Drawing on both Whitman and Nietzsche to conceive of the American experience through a poetic understanding of the world seems to be a big deal. The semiotics of C S Peirce (founder of pragmatism) seems like a framework a philosopher could could work in order to harness the psychological insights of literature as conceived by Nietzsche, and drawing on Jung, Freud, the Greeks, Shaw, or whomever wrote about the human psyche in literary terms.
We talk a lot about here about how technology has created a lot of harm in the world economically and individually. But what about spiritually? Growing up in America in the `90s, it seems that the austere and narrow worldview of physicists like Feynman has held sway, where "soft" writings by the likes of Freud, or pretty much any fictional work that tried to speak to the soul of the community was mocked as woo-woo. What literature we did study in school that spoke to communal needs, well, it was overwhelmingly seeped in the identity politics of the African American experience. It was informative to read one book in the 7th grade on the ills of slavery, but why six or seven by the time I'd finished high school? Sure, we did read a bit about Thoreau in high school, but it was approached in a very mystical and abstruse way.

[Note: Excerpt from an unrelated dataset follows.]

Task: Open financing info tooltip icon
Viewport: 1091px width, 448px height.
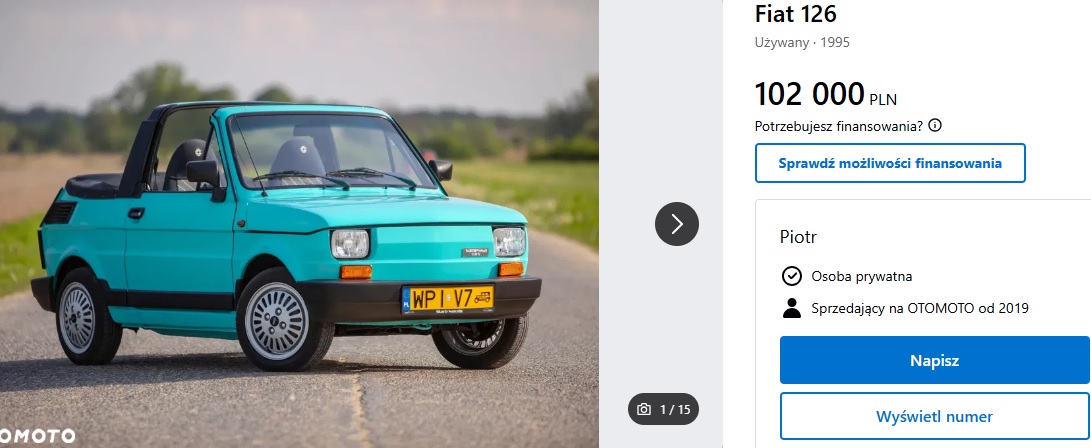Action: [x=935, y=126]
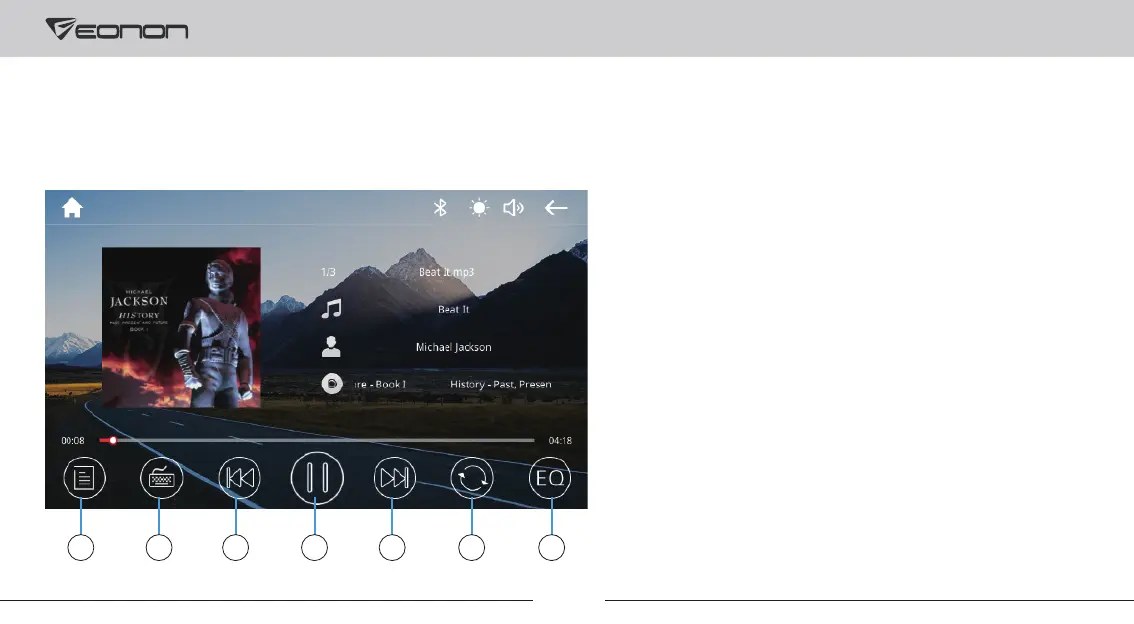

I think that the American suburban youth have been told to embrace science and technology, to mock the religious ethos that technology displaces by focusing on counterfactual or immoral interpretations of the bible, and crowded out by militant feminism and identity politics. Where have they gone spiritually? It looks like to video games, anime, and 4chan, but I really think that these communities end up being somewhat isolated from the rest of society (the path breaking effects of technology on the medium seems to have created a discontinuity between electronic art and literature), and promote some toxic masculinity (in the sense of the Mythopoetic men's movement--not some gender studies student's term paper).